- ENTRIES SHOWN -
= = = = = = =
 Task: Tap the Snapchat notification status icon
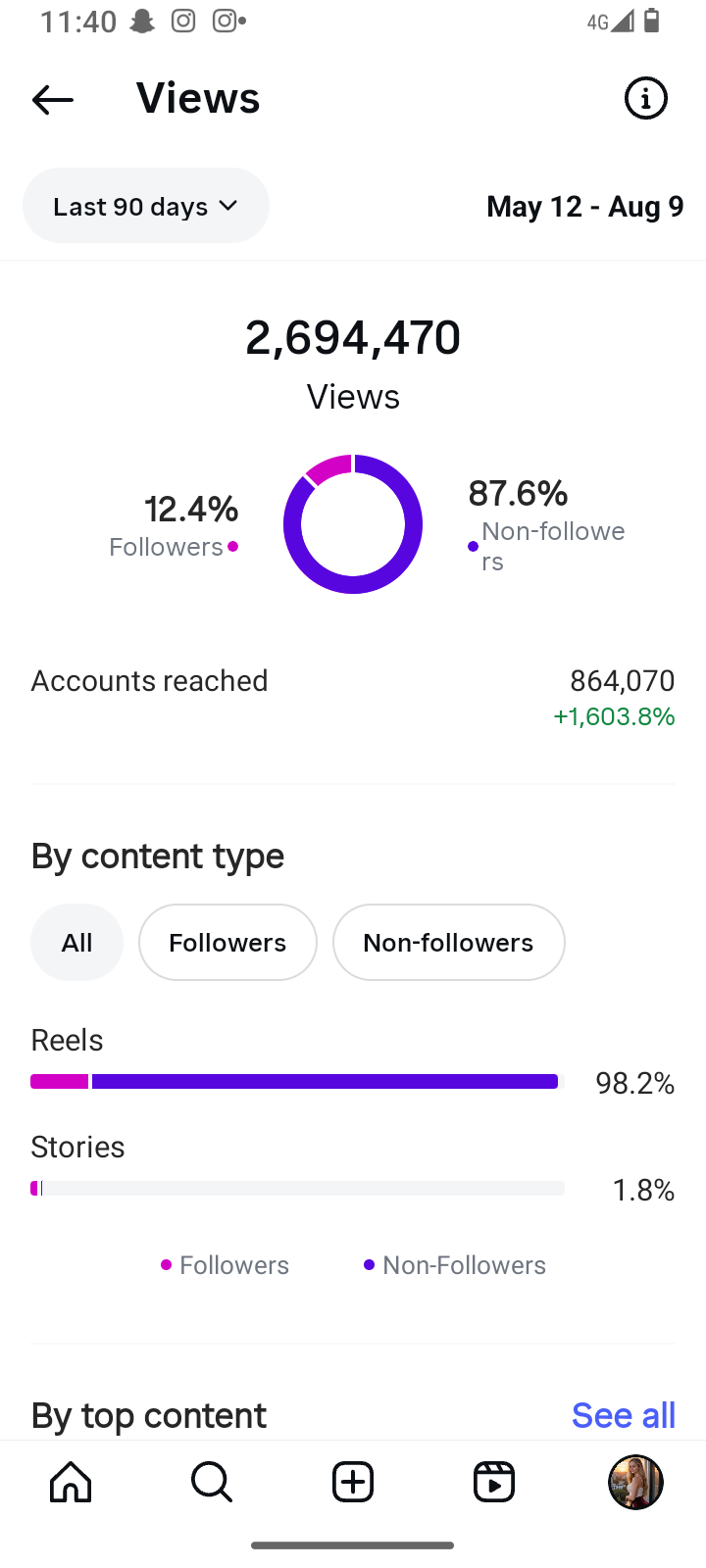pos(143,22)
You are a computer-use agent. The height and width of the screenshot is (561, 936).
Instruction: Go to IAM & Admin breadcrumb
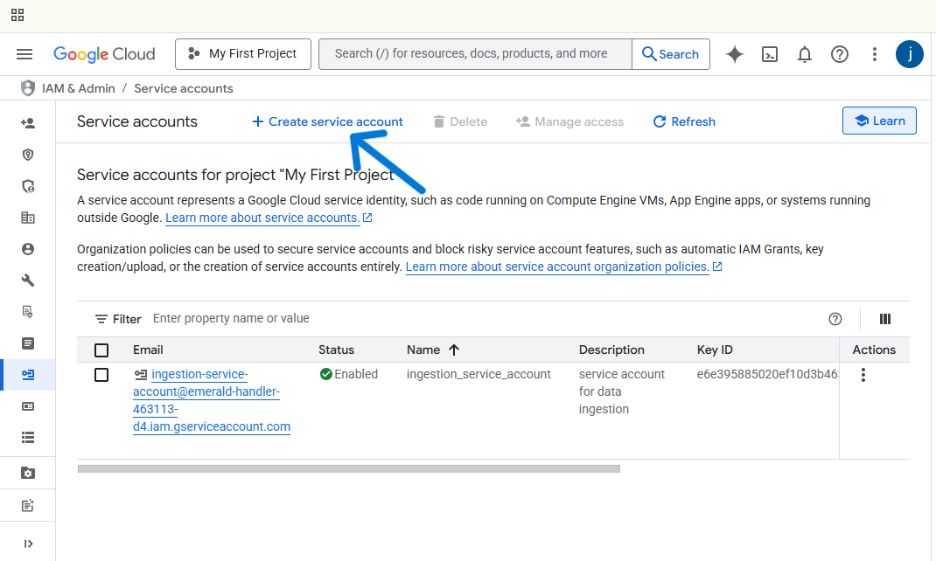[78, 88]
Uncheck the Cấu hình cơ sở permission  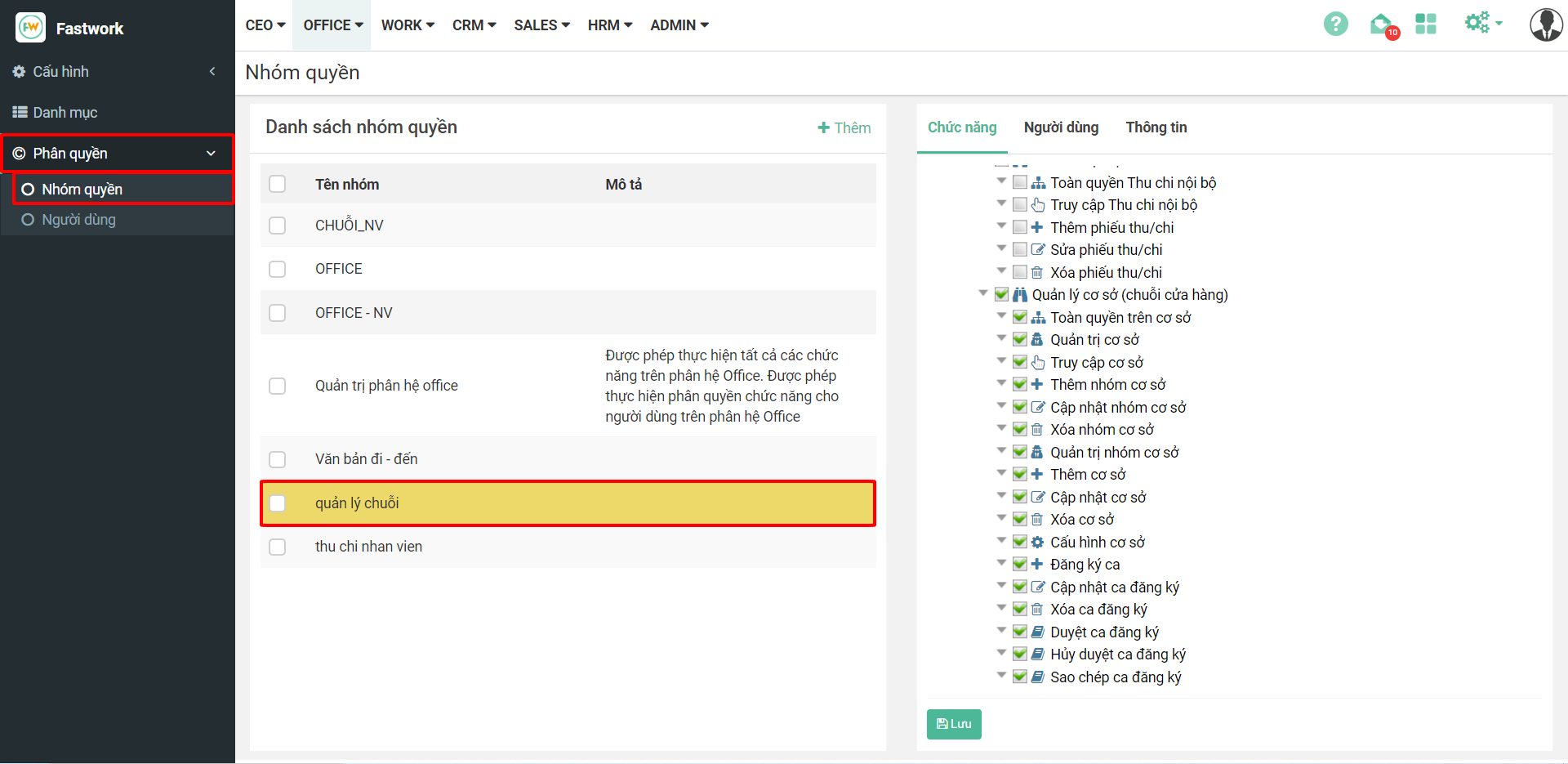tap(1020, 542)
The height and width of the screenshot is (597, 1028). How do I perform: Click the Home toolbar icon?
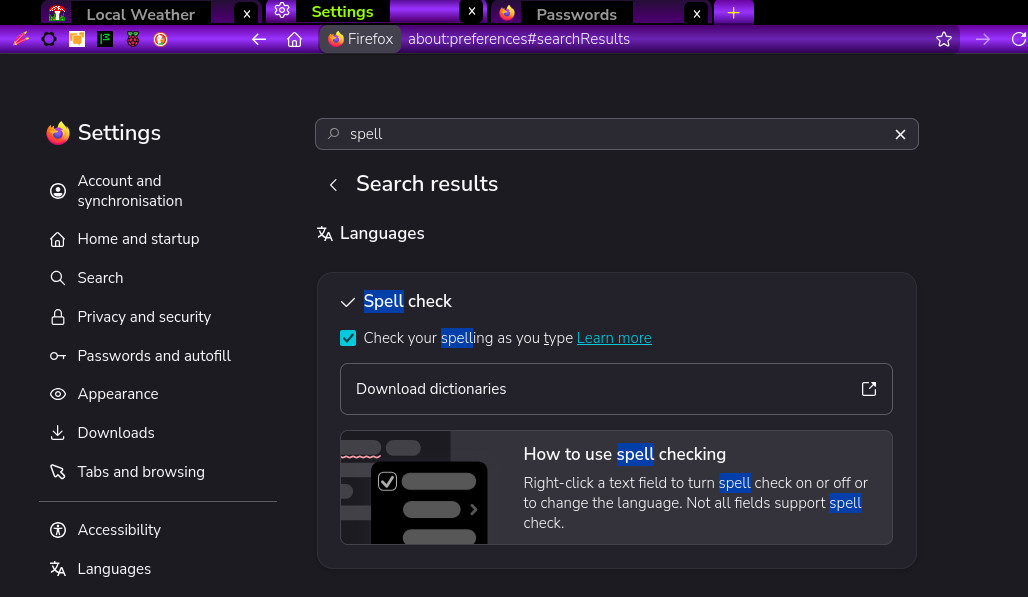pos(294,39)
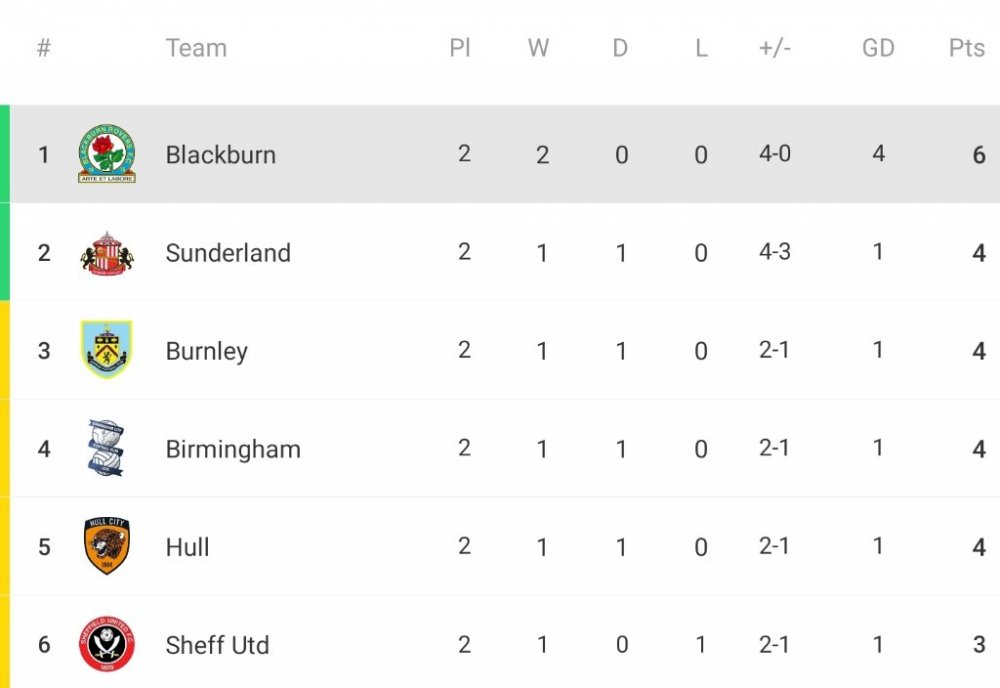Click the Sunderland club crest

[107, 253]
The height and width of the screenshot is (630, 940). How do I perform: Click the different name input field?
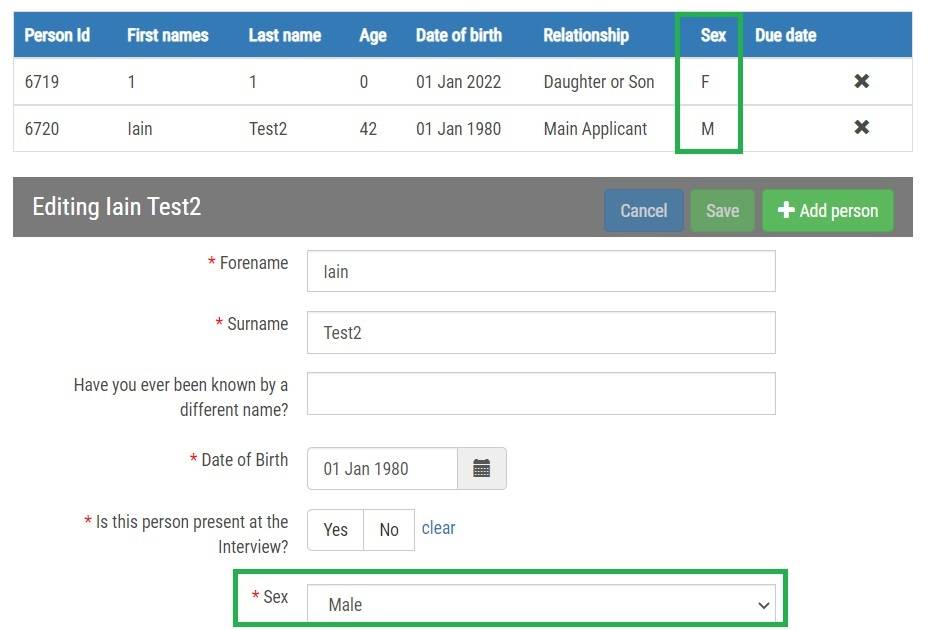point(541,394)
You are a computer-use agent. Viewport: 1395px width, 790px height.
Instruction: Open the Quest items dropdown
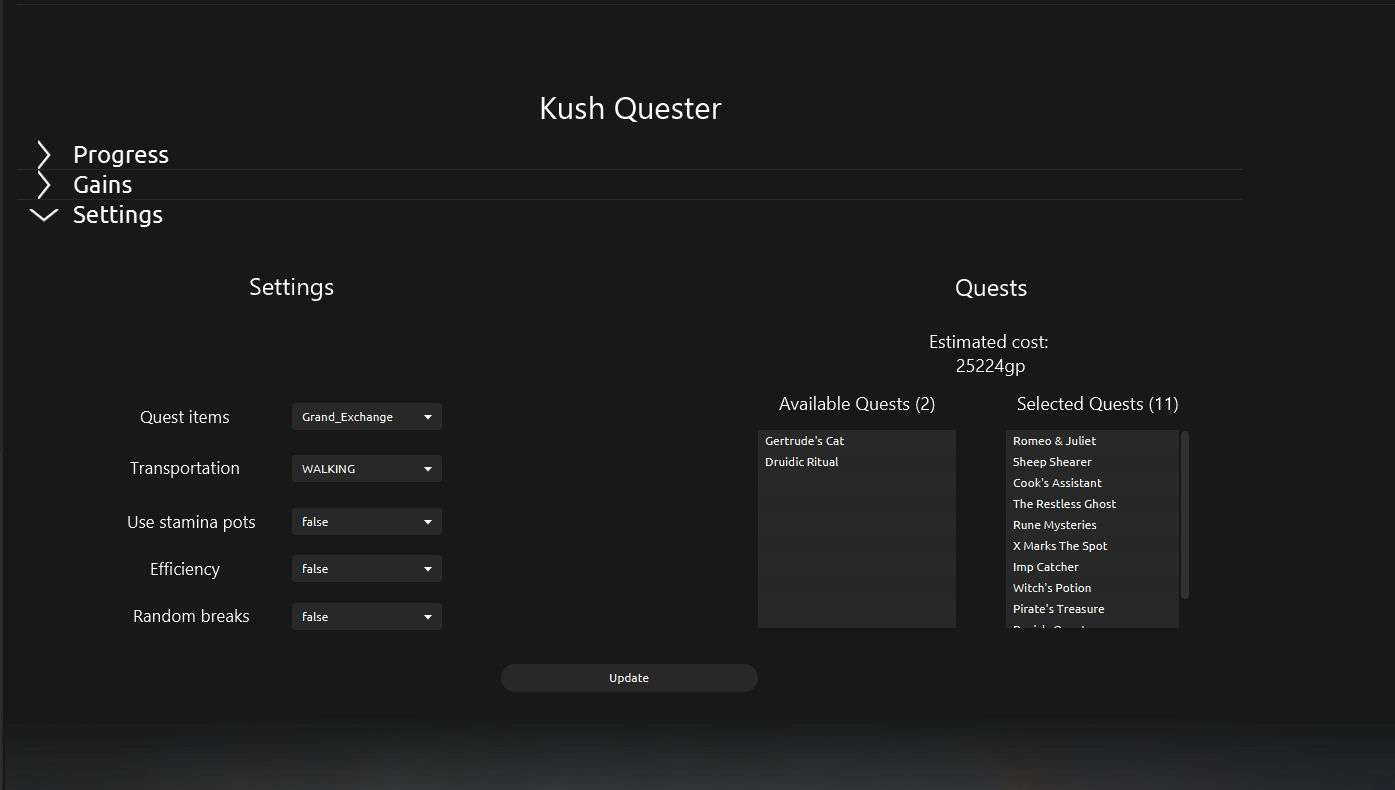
= = = = = = =
- WHAT YOU SHOULD DO -
What the answer needs is every line from the one containing "The height and width of the screenshot is (597, 1028)." through the final line of the data above, copied exactly, without pictures.

- TASK SOLUTION -
The height and width of the screenshot is (597, 1028). How do I perform: Click the Home toolbar icon?
pos(294,39)
Click the Sunderland club crest

[107, 253]
The height and width of the screenshot is (630, 940). How do I perform: Click the different name input field?
point(541,394)
You are a computer-use agent. Viewport: 1395px width, 790px height.
Instruction: Open the Quest items dropdown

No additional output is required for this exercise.